Source material:
++++++++
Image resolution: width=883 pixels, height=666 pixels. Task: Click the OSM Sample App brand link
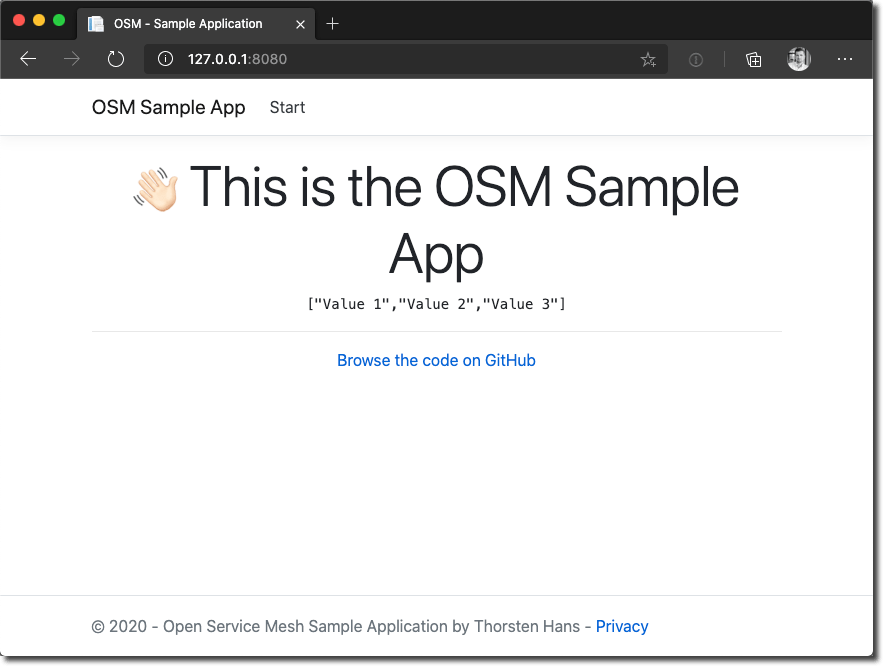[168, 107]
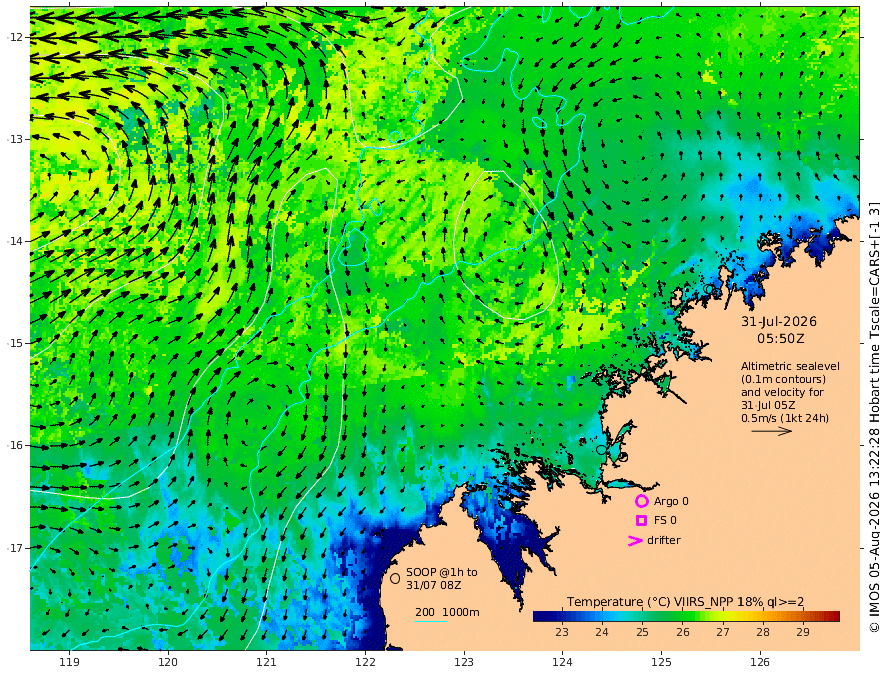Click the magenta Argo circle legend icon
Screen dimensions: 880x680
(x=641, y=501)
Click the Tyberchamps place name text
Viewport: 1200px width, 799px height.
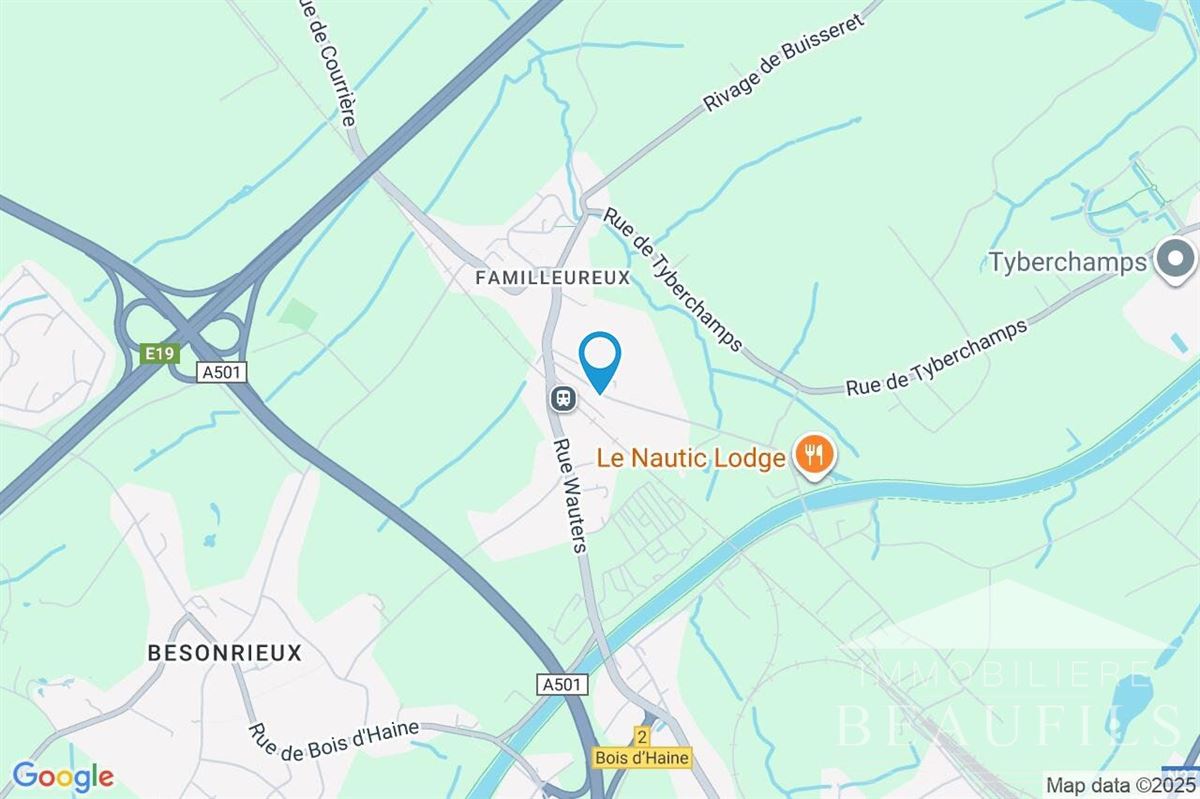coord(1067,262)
++++++++
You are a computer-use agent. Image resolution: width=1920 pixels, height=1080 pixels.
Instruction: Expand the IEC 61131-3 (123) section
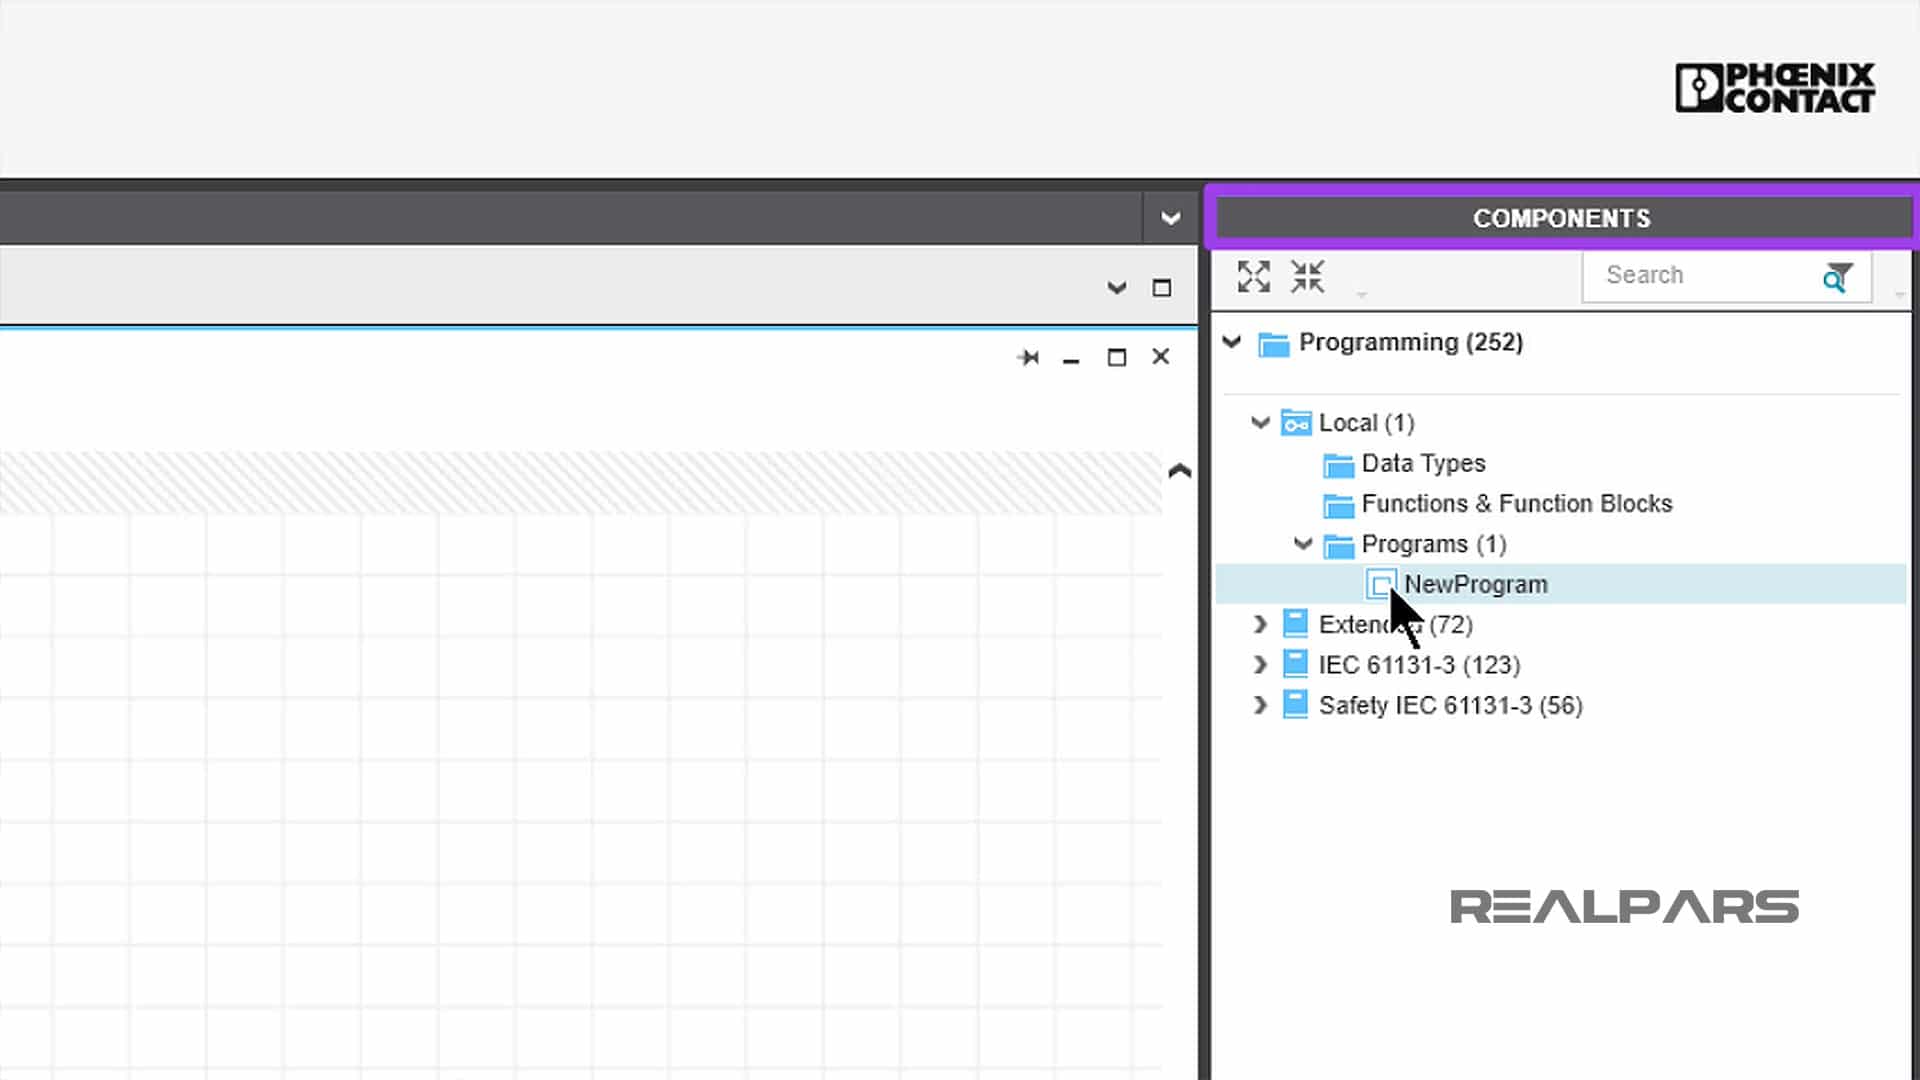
++++++++
Aim of the task: Look above for the line containing "You are a computer-use" and the line containing "Instruction: Expand the". Transcribe both, with the lines between them, exactly.

Result for this task:
You are a computer-use agent. Image resolution: width=1920 pixels, height=1080 pixels.
Instruction: Expand the IEC 61131-3 (123) section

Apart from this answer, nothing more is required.